More than 100 million people in the United States continue to be affected by storms of snow, rain and freezing winds that cause deaths, flight cancellations, school and university closures, traffic accidents and power, gas and water throughout the country.
According to reports, 89 people lost their lives in 13 states due to the first winter wave of the year, which brought the wind chill to sub-zero temperatures.
On Wednesday, Tennessee declared a state of emergency, accumulating the highest number of deaths, totaling 25 since January 14, when the winter system began to affect according to data provided by local media.
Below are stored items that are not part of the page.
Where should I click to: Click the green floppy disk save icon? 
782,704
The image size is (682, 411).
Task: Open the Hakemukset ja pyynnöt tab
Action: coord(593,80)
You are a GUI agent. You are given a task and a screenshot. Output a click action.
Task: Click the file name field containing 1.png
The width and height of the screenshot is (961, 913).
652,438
Deaths occurred due to hypothermia, traffic accidents and heating system problems.
Residents in Tennessee faced 9 inches of accumulated snow, and in Oregon, at least 16 victims were reported.
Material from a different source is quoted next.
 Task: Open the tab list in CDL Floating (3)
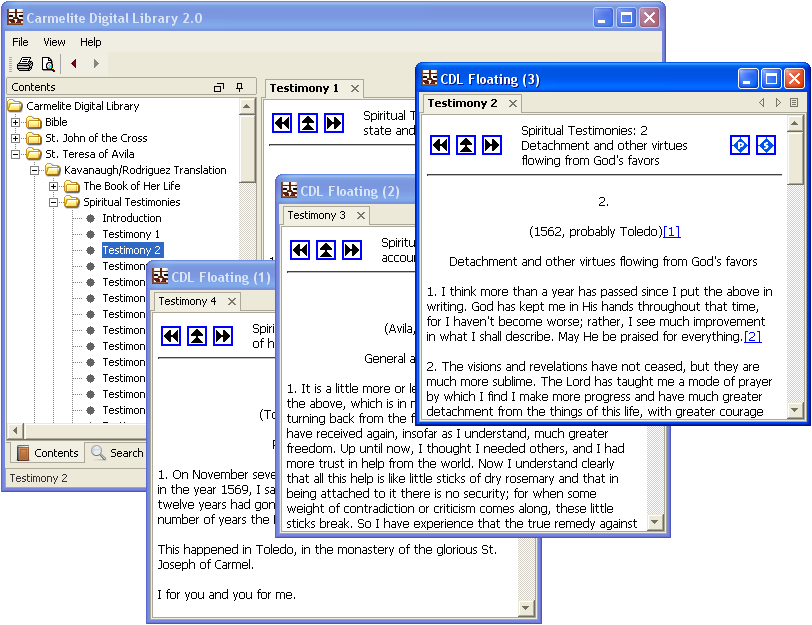pyautogui.click(x=794, y=103)
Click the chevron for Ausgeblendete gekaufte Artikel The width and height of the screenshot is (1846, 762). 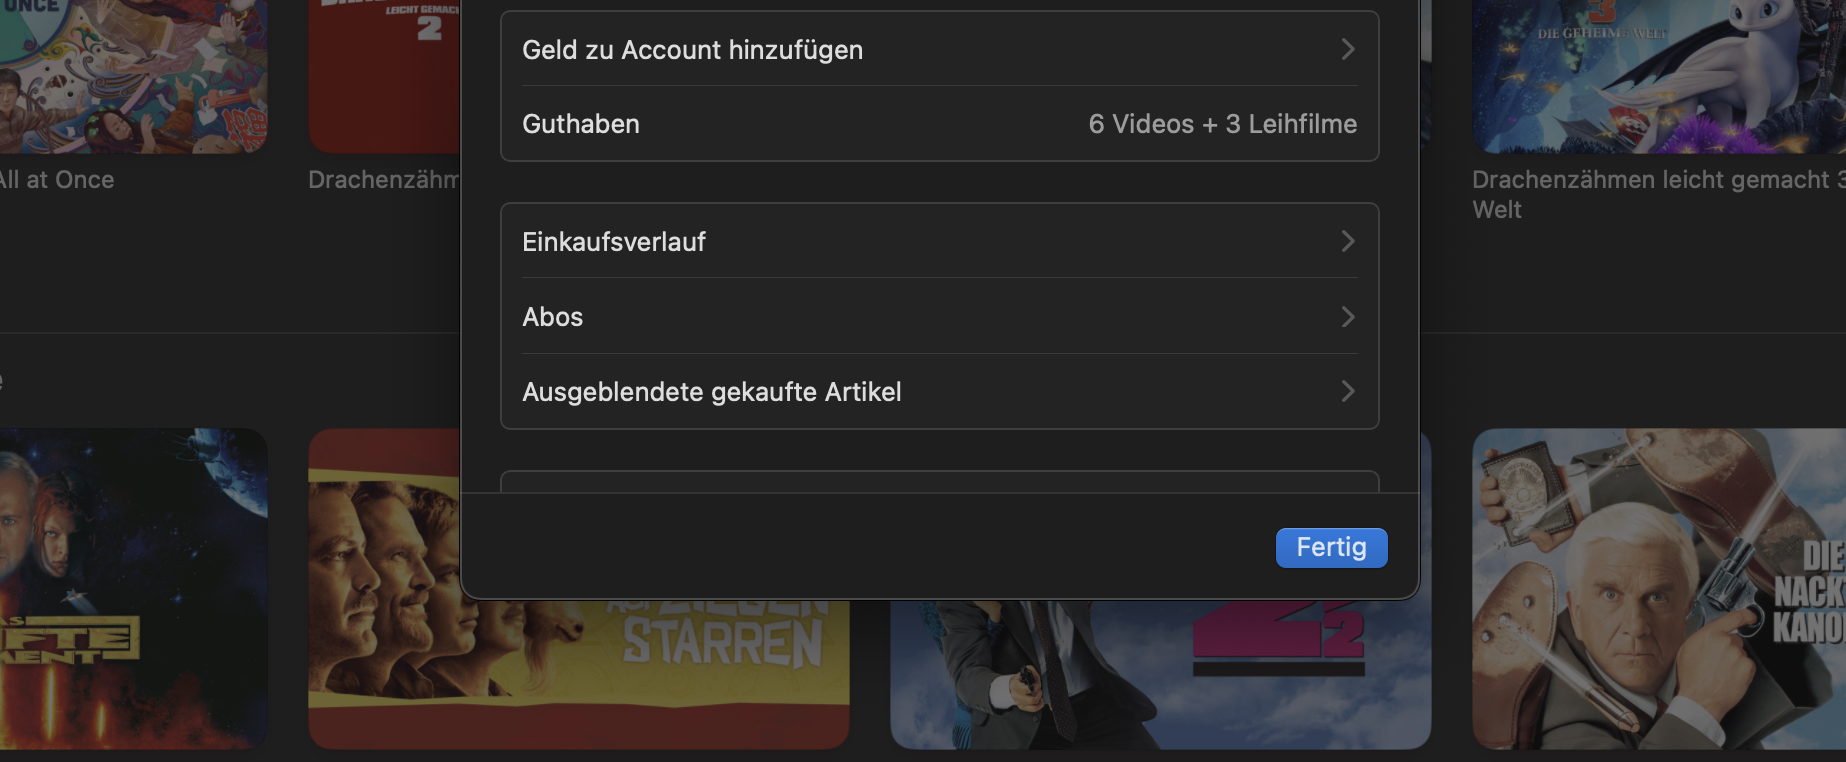coord(1348,391)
As a surprise, the polar wave reached unexpected states such as Texas and Florida that are not used to these types of temperatures.
In the northwestern state, schools were forced to close, and more than 45,000 people were left in the dark due to a blackout, where the state of emergency also continues.
Pennsylvania, California, New Mexico and Indiana also reported power outages due to inclement weather, which is expected to continue into this week.
The states of Illinois, Mississippi, Kentucky, Wisconsin and Pennsylvania have reported deaths, although others are being investigated to confirm their relationship to the climate affecting the country.